The Albion, designed by Conran, brings a touch of 50s England to the East End. Comprising of a shop selling traditional English fare and a “caff”, it serves coffee in red enamelled coffee pots and tea in brown tea pots complete with cosy.
In a more and more image conscious society, the workspace has become a space to promote the company’s essence to its employees and clients. The advent of shows such as Grand Designs means that good design is now something that the general public is aware of and demands. People have started to expect a general level of quality in the spaces that surround them, and this extends to the workplace. Given a choice, everyone would prefer to work in an inspiring environment and this is a fact that employers have had to recognise, designing their offices in order to attract and retain employees.

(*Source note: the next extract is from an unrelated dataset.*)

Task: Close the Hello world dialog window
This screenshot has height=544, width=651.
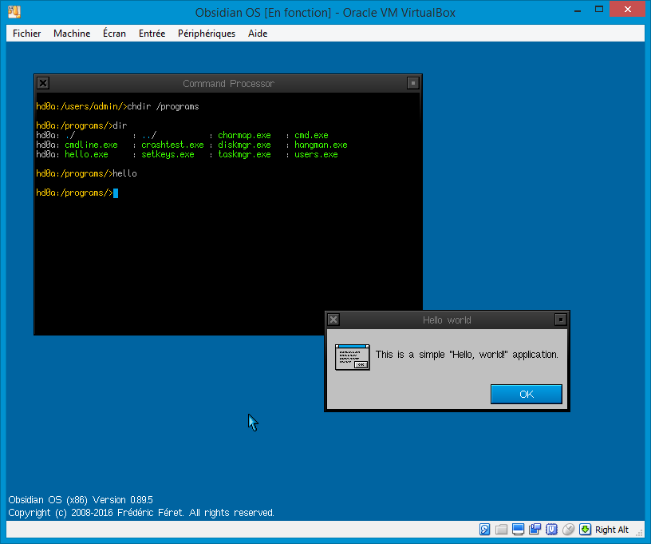Action: (x=333, y=320)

This is not a new idea – the Hoover Building, completed in 1932 by architects Wallis, Gilbert and Partners and the Van Nelle factory (1930) by Johannes Brinkman are examples of great design used to attract workers in a time of shortage of labour, as well as promote their image as an industrial power to passing trade. Used not only as a functional workspace, they also become massive monuments to the brand, projecting an image of wealth and prosperity. A recently completed cactus factory in Bleiswijk, Ovata, by Studio Leon Thier, harks back to this age of industrialism, incorporating the Ovata leaf print into the structure of the building, giving it a decorative feature whilst subtly branding it.
Red Bull’s London offices include a slide, literally incorporating the company association with adrenalin into the building design. Jump Studio’s design used the site’s rooftop glass extension to its full potential by using this as the reception area, accessible by lift, and then cutting through the building to create a series of vertiginous views. Their brief was to encourage interaction between employees, something that the dynamic interior clearly promotes.
Another Jump Studio project, Wieden+Kennedy’s Shoreditch office also uses the space to encapsulate the company’s values, but in a more passive way. The building was opened up to create a gallery-like showcase of the advertising agency’s work and culture. Eye-catching graphics on the car parking spaces give the normally mundane yellow lines a refreshing lift.
Village Underground’s offices take their environmental consciousness to a new level, creating offices from disused tube carriages that were then hoisted on to the top of a building on Great Eastern Street.
They are not only 100% recycled, but also powered by green energy, still retaining the original push button door opening system of the 1983 Jubilee line carriages. Designed by Auro Foxcroft, who was inspired by a trip on an old mountain train in Switzerland, the seating has been stripped out and partitioned desk areas now face the windows. He now hires the offices out to various creative organisations. The graffittied carriages perched above London’s media centre have become so desirable that there is already a waiting list.
Alex Haw’s design for a temporary workspace looks at ways the body uses a given working environment, and expands its use by catering for multiple body positions, ranging from vertical to horizontal. This reassessment of the way the workspace is used is perhaps the start of a future reconfiguration of the idea of the office. Haw talks about the social value of the workspace, the moments of inspiration that arise out of physical proximity that might be lost in a more virtual way of working. Still, the possibilities of virtual communication cannot be ignored, and workspaces may become more of a space of expression of the brand ethics, an ideal, conceptual meeting place, such as Another.com’s offices, designed by Nowicka Stern, which feature a “meeting room” lawn that is watered from underneath with ultraviolet light providing daylight conditions.
However the workspace may develop, it is always designers who will push it into becoming a more relevant and useful tool as ways of working change.